CallSphere reference architecture

Transcoding in the AI voice context means converting between codecs (PCMU 8 kHz mu-law to PCM16 16 kHz to Opus 48 kHz, etc.) along the audio path. Pure transcoding is cheap on modern CPUs - a few percent of a core per call - but the operations layered on top (resampling, jitter buffering, WebSocket framing, base64 encoding for Twilio Media Streams JSON envelopes, TLS for WSS) add up.

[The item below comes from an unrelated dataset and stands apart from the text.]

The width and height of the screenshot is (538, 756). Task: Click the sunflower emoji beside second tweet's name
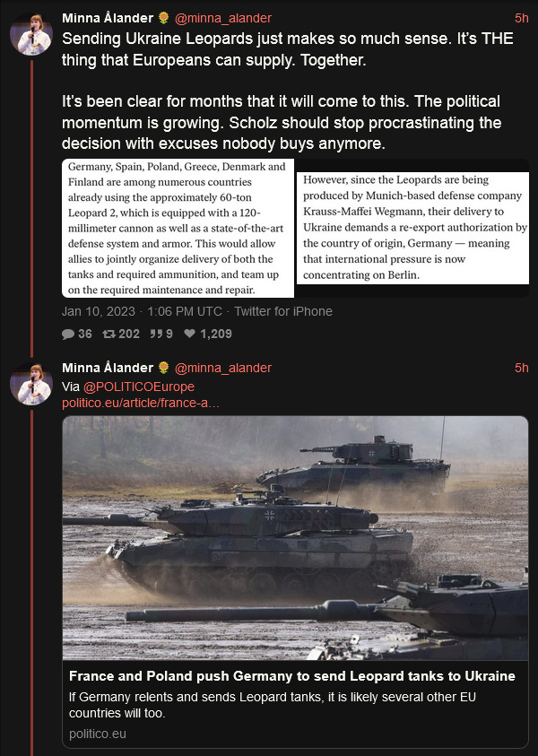[164, 368]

Where the transcoding happens matters more than people expect. Central placement (one big bridge cluster near your GPU model server) is operationally simple but expensive: every call's audio crosses the public internet twice (carrier-to-bridge, bridge-to-model). Edge placement (transcode near the carrier or in the carrier's region) keeps the heavy media-shuffling close to the source and only sends the model-friendly format over the long haul.

## Technical deep-dive

The CPU breakdown for one inbound call from PSTN to OpenAI Realtime:

| Step | CPU % per core per call (typical) |
| --- | --- |
| RTP receive + de-jitter | 0.3% |
| PCMU mu-law decode to PCM16 | 0.1% |
| Resample 8 kHz to 16 kHz | 0.4% |
| Optional resample to 24 kHz for Realtime | 0.3% |
| WebSocket framing + TLS | 0.5% |
| JSON envelope (Twilio Media Streams) | 0.4% |
| Base64 encode | 0.2% |
| Total inbound | ~2.2% |

The reverse path (model to caller) doubles it. Plus tool-call orchestration in your bridge code adds another 1-3% depending on tool density. Realistic budget: 5-8% of a vCPU per concurrent call for the bridge alone.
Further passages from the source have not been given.